Living bone is hardly a petrified amalgam of calcium and

minerals; it is traversed by many tiny blood vessels that

carry oxygen, nutrients and chemical signals essential for

the bone's survival. Collin-Osdoby and her colleagues

discovered that these passageways also have the ability to

cause bone destruction.

When blood vessels become inflamed, they produce a molecule,

RANKL, that turns the immature cells into bone-destroying

ones. As the cells leak through the vessel wall, RANKL

molecules lie in wait on the other side of the wall and

signal the cells to begin gobbling bone.

Normally, in the balanced cycle of bone regrowth, other

molecules inhibit RANKL so that cells can go to work and

fill in the holes with healthy new bone tissue.
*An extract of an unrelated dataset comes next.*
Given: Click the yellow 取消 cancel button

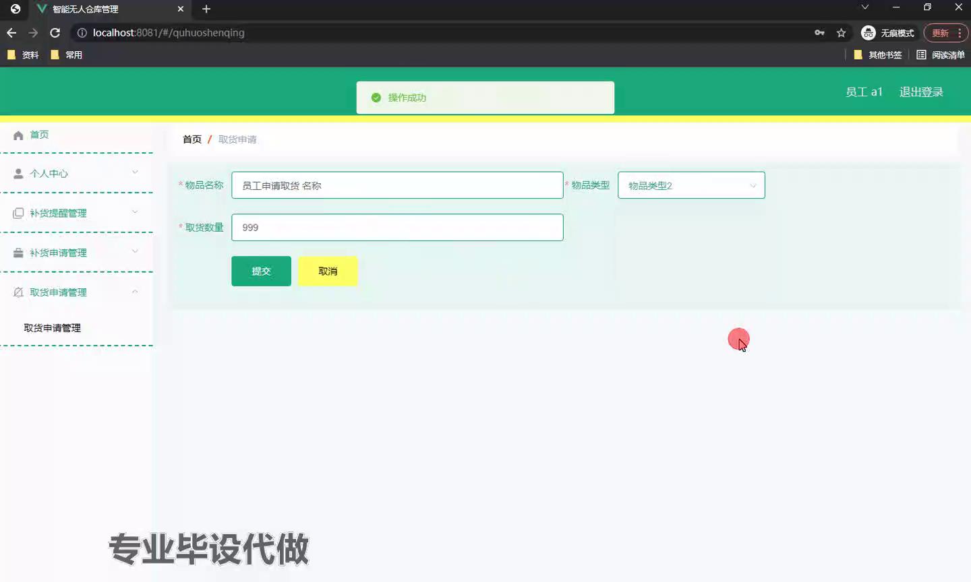Looking at the screenshot, I should [328, 271].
In the case

of chronic inflammation, the stimulator of bone destruction

is in higher quantities than the inhibitor, said Bob Jilka,

professor of medicine at the University of Arkansas for

Medical Sciences.

Rheumatoid arthritis is a debilitating chronic inflammatory

disease that destroys bone tissue. Affecting at least 2

million people each year, it is two to three times more

common in men than women. Treatments for rheumatoid

arthritis try to reduce inflammation to stop bone loss.

Knowing that blood vessels also can signal destruction may

aid in the development of new drugs that prevent the

bone-gobbling cells from forming, Jilka said.